Please provide me clarification as early as possible

 

Replies (3)
Originally posted by :sonia
" I want to know when a sole proprietary concern sells its business to a existing public Ltd Company, Is it possible for a sole proprietorto avail the benefit of sec 47(xiv) of income tax act (transaction not regarded as transfer) or this benefit is availed only when a sole proprietary concern is converted into a public ltd. company. I am very confused as reverse opinion is given in vinod singhania book and bare income tax act.
Please provide me clarification as early as possible
 
"


 

You go by the provision of the Act. To my knowledge, the sole proprietory business should be taken over by forming a new company, satisfying all the conditions of sec. 47 (xiv) of Income Tax Act, 1961.

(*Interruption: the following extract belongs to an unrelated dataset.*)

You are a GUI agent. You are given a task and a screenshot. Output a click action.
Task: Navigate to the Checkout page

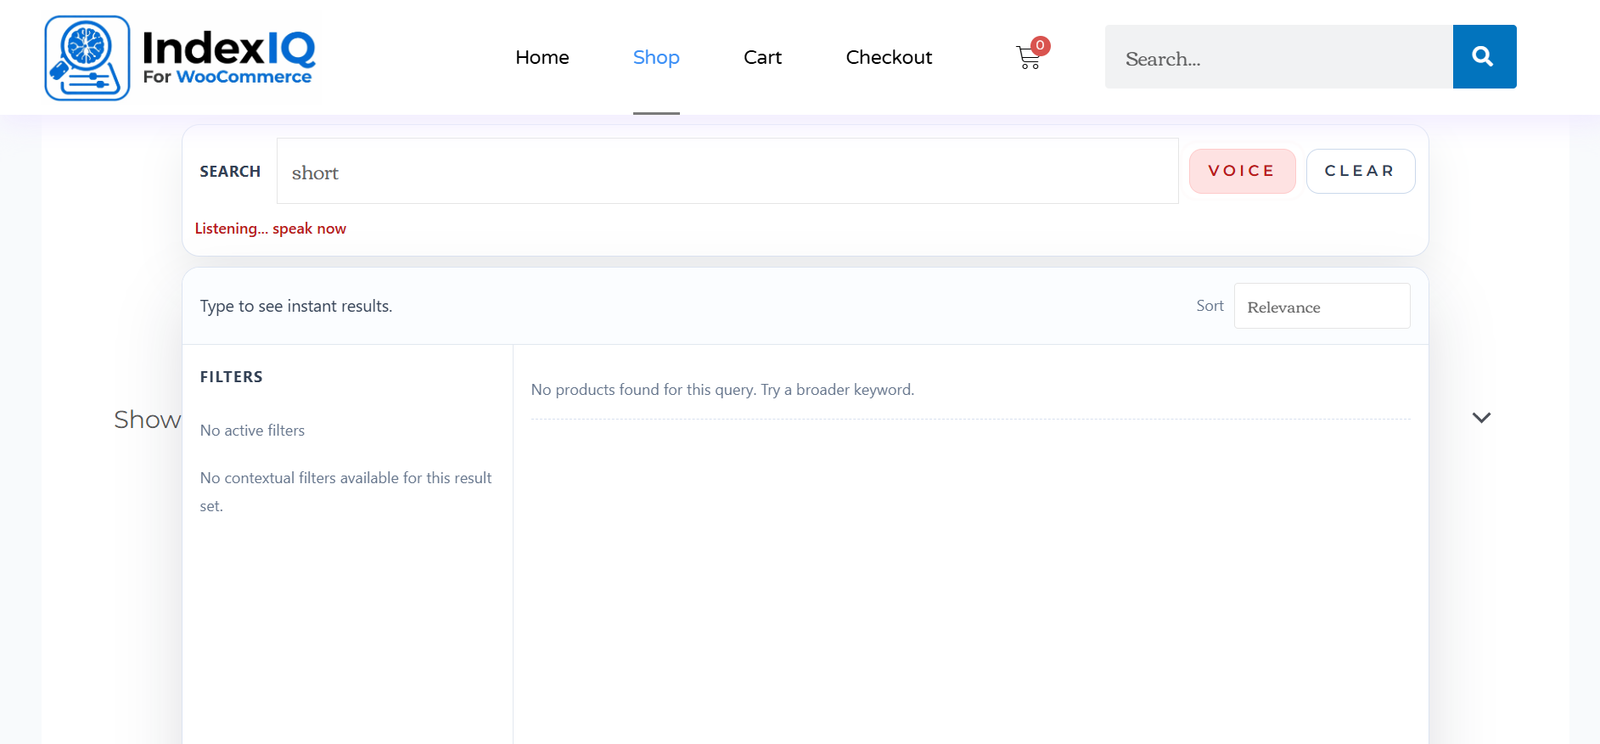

As per the provisions of section 47(xiv) of the Act, if any sole proprietary concern is succeeded by a company in the business carried on by it as a result of which the sole proprietary concern sells or otherwise transfers any capital asset or intangible asset to the company: Provided that- (a) all the assets and liabilities of the sole proprietorship concern relating to the business immediately before the succession becomes the assets and liabilities of the company; (b) the shareholding of the sole proprietor in the company is not less than 50% of the total voting power in the company and his shareholding continues to be remain as such for a period of 5 years from the date of the succession: and (c) the sole proprietor does not receive any consideration or benefit, directly or indirectly, in any form or manner, other than by way of allotment of shares in the company. So, the interpretation from the above provisions comes out that the company should be formed before the succession, as it is talking about succession not conversion. I hope this will help.